> PAGE EXTRACT
Start of Block
Despite the many obstacles placed in their path, including strong opposition from whites, by 1942 the Sisters were operating black Catholic schools, convents and mission centers in some 13 states. So extensive was her influence in the Black, rural areas of New Iberia, St. Martinville and other Acadiana parishes that she is often referred to as the "Patron Saint of South Louisiana."

St. Katharine's presence was also felt in urban New Orleans, where the Sisters not only opened a Catholic high school, Xavier Preparatory School, and several elementary schools, but also established Xavier University of Louisiana - which was to become the capstone of her educational system.

Originally a coeducational secondary school, Xavier evolved into a teacher's college and by 1925 had achieved full university status. A College of Pharmacy - now one of only two pharmaceutical schools in the state - was added two years later. That same College of Pharmacy at Xavier has educated and trained one-fourth of the Black pharmacists currently practicing throughout the United States.

The stresses and strains of building a nationwide network of schools for black and Indian children were hard on St. Katharine. The never-ending work and awesome responsibilities that she shouldered for more than a half-century finally took their toll in 1935 when she suffered a near-fatal heart attack. For 20 years she was confined to the infirmary at the Motherhouse in Bensalem, Pa., where she is said to have spent most of her waking hours in prayer and meditation. She died in 1955.
End of Block
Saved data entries
Start of Block
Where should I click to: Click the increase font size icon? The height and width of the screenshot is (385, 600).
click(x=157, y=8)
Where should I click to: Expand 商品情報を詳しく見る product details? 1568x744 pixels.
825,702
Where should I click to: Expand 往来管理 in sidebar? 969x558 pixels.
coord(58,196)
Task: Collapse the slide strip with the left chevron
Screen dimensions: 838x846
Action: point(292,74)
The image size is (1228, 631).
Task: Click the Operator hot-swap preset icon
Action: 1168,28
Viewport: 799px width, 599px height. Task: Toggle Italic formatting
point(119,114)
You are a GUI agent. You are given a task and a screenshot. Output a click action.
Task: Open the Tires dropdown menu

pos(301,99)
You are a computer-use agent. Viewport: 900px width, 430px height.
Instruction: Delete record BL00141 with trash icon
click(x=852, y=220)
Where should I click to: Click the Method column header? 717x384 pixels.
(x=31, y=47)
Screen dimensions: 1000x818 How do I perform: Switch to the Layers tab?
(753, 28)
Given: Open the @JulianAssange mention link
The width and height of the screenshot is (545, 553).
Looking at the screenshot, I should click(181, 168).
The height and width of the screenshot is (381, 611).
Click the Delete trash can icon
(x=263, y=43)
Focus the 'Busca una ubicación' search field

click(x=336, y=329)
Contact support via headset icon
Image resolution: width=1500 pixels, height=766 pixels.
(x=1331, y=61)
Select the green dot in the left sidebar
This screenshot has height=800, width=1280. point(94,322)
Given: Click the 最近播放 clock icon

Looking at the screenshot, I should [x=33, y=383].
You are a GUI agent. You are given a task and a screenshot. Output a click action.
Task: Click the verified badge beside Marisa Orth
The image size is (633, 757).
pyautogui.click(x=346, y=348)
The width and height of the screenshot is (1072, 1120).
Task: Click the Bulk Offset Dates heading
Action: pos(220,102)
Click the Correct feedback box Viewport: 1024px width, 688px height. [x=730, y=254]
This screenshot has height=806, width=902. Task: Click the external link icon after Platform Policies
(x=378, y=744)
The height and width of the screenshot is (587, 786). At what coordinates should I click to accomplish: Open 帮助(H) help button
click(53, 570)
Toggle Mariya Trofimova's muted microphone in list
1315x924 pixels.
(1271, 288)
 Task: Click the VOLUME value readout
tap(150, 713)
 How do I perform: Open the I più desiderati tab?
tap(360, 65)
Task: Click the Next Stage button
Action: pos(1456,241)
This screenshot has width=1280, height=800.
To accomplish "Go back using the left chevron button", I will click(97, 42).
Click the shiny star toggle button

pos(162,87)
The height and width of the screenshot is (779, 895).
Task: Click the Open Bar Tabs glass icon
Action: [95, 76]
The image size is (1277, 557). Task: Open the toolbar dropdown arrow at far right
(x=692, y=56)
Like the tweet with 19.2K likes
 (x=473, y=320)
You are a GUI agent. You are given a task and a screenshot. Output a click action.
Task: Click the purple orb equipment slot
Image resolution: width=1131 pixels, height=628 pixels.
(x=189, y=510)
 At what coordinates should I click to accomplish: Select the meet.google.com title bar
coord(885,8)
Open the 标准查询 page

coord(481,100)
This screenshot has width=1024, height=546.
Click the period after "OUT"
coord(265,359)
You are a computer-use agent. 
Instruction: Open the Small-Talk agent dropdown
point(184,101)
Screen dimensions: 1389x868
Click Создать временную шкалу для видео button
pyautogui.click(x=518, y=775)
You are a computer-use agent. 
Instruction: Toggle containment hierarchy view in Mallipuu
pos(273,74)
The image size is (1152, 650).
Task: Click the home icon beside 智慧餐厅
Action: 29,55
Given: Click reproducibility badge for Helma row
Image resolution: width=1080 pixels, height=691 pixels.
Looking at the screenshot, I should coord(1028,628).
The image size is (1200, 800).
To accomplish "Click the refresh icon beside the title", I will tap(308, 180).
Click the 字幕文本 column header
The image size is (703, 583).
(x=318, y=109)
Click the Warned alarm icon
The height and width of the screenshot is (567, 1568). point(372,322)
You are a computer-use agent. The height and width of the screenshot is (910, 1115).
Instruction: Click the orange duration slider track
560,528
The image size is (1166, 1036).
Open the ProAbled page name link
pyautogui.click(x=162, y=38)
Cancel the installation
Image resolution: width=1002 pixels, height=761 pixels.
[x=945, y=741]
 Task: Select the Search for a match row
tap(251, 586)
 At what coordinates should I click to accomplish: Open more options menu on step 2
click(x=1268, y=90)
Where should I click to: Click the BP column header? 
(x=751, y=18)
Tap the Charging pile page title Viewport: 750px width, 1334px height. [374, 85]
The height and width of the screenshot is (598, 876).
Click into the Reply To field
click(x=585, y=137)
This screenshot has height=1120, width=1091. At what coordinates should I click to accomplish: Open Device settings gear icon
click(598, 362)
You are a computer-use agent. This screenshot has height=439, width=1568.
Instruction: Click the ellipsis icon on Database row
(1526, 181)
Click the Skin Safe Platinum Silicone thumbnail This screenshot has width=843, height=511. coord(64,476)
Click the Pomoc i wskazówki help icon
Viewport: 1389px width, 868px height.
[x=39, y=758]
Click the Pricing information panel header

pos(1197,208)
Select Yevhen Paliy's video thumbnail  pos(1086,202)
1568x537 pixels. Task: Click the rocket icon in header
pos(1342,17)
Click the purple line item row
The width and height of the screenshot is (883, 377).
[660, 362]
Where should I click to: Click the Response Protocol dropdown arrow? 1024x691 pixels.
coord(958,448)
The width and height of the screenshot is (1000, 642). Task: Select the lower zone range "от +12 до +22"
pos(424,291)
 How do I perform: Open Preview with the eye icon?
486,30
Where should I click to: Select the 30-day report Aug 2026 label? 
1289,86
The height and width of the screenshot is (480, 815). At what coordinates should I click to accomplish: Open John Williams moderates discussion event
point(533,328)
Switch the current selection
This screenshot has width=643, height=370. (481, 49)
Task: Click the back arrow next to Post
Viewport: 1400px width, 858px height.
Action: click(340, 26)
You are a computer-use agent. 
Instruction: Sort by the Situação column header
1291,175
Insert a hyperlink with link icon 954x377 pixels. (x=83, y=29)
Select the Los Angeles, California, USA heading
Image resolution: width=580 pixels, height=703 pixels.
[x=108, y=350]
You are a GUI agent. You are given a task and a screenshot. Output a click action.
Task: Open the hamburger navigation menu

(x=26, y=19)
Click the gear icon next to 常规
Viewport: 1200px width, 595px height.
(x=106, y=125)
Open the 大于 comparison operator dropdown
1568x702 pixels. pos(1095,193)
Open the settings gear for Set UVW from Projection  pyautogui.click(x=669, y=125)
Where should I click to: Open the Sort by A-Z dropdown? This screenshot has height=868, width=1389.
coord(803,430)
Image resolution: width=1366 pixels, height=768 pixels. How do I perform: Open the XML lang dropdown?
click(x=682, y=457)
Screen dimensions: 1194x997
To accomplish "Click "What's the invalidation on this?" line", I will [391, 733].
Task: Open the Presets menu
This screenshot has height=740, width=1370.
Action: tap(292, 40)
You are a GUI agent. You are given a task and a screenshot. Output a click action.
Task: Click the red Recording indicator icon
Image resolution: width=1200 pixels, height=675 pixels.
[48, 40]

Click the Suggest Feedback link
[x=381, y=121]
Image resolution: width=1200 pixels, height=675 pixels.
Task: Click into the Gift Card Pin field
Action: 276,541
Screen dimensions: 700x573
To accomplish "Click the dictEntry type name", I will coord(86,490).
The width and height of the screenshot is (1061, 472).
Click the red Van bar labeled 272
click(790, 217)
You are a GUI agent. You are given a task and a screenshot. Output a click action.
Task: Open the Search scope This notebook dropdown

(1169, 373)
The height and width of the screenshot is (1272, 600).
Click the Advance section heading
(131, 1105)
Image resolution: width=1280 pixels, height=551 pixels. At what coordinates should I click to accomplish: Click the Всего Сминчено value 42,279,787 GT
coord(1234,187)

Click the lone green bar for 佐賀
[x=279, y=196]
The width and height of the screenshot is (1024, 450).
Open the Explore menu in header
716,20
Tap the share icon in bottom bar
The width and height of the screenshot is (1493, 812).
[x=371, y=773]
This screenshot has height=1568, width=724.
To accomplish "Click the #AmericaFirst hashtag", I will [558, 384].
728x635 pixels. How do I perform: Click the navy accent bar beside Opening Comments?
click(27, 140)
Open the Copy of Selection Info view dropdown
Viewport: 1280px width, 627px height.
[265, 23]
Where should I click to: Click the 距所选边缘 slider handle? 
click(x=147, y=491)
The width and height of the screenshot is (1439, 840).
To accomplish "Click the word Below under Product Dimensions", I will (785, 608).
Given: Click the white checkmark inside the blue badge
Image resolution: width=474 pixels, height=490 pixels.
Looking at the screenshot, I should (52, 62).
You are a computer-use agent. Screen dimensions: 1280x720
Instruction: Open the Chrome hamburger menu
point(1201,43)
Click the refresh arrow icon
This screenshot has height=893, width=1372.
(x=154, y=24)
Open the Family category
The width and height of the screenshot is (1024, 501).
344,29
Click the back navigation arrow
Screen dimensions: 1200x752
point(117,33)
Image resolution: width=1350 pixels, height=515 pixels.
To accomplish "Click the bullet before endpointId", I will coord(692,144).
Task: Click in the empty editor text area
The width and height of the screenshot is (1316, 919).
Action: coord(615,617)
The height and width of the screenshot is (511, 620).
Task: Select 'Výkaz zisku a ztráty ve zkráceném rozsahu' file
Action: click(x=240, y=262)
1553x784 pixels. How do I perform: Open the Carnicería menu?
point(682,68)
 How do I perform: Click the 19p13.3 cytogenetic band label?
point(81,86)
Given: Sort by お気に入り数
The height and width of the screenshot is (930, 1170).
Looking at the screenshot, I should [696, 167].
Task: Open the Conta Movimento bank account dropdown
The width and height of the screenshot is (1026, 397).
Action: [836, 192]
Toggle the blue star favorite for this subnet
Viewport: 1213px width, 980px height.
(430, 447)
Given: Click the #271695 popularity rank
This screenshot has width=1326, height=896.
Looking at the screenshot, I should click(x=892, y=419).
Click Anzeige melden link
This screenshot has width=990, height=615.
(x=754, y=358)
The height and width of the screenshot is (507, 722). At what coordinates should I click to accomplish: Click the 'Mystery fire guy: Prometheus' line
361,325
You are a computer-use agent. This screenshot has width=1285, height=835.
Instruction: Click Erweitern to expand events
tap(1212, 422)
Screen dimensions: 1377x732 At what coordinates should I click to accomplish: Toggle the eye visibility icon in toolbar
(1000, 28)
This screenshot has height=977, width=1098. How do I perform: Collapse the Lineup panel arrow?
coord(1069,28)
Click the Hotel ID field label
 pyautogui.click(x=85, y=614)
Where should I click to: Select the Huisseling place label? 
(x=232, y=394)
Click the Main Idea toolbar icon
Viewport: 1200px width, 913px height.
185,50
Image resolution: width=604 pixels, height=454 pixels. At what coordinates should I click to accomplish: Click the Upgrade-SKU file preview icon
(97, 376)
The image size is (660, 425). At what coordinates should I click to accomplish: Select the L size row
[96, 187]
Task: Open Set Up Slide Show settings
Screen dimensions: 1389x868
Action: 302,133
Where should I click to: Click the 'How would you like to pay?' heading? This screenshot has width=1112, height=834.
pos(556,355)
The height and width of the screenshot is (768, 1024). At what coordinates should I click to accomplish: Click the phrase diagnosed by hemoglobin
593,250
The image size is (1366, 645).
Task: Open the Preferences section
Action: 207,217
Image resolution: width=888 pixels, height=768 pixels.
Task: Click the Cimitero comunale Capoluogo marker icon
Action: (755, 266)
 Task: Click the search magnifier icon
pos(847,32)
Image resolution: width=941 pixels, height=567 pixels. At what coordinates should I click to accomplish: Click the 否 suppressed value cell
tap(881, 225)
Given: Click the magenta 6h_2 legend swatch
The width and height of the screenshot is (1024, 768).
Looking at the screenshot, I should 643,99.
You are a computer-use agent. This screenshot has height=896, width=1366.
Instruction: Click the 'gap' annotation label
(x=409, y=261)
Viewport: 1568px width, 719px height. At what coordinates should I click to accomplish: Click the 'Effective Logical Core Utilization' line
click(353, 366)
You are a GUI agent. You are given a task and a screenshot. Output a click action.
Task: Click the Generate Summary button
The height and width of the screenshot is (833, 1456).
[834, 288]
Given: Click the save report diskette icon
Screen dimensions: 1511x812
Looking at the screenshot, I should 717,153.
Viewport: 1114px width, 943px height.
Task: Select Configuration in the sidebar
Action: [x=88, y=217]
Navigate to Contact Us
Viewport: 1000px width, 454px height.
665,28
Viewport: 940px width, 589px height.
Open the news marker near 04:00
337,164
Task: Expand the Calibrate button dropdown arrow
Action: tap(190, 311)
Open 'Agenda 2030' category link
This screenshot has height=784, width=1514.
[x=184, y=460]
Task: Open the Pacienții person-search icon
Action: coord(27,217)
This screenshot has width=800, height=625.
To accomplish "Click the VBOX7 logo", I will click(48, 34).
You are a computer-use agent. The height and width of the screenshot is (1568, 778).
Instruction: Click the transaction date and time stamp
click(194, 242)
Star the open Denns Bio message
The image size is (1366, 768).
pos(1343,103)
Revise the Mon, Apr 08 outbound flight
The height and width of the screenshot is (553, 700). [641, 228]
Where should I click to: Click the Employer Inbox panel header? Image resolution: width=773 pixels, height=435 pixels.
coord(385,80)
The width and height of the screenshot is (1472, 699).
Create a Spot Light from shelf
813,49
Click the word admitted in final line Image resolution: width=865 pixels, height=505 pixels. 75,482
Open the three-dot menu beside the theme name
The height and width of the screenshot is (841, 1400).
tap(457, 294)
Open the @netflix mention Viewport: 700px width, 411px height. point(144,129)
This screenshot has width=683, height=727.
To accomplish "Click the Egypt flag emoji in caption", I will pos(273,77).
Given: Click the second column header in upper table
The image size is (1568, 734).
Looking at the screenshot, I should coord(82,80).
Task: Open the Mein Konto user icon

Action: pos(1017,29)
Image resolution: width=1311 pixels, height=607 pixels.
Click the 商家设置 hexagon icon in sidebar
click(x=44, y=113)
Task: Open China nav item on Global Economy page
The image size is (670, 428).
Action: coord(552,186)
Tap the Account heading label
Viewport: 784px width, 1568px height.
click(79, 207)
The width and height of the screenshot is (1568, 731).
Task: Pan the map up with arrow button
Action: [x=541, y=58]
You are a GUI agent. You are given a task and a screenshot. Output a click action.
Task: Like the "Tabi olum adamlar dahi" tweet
End of Block
> TASK REQUIREMENTS
- 1) Translate this sentence from the St. Katharine excerpt into Spanish: "Originally a coeducational secondary school, Xavier evolved into a teacher's college and by 1925 had achieved full university status."
- 2) Condense the paragraph of the St. Katharine excerpt that begins "The stresses and strains of building" into a short bulleted list that keeps its main facts.
These records stand apart from the St. Katharine excerpt and are separate material.

> SOLUTION LIST
- 1) Originalmente una escuela secundaria mixta, Xavier se transformó en una escuela normal de maestros y para 1925 había alcanzado el pleno estatus de universidad.

- 2)
- Building a nationwide network of schools for black and Indian children was hard on St. Katharine.
- After more than a half-century of work and responsibility, she suffered a near-fatal heart attack in 1935.
- For 20 years she was confined to the infirmary at the Motherhouse in Bensalem, Pa., reportedly spending most of her waking hours in prayer and meditation.
- She died in 1955.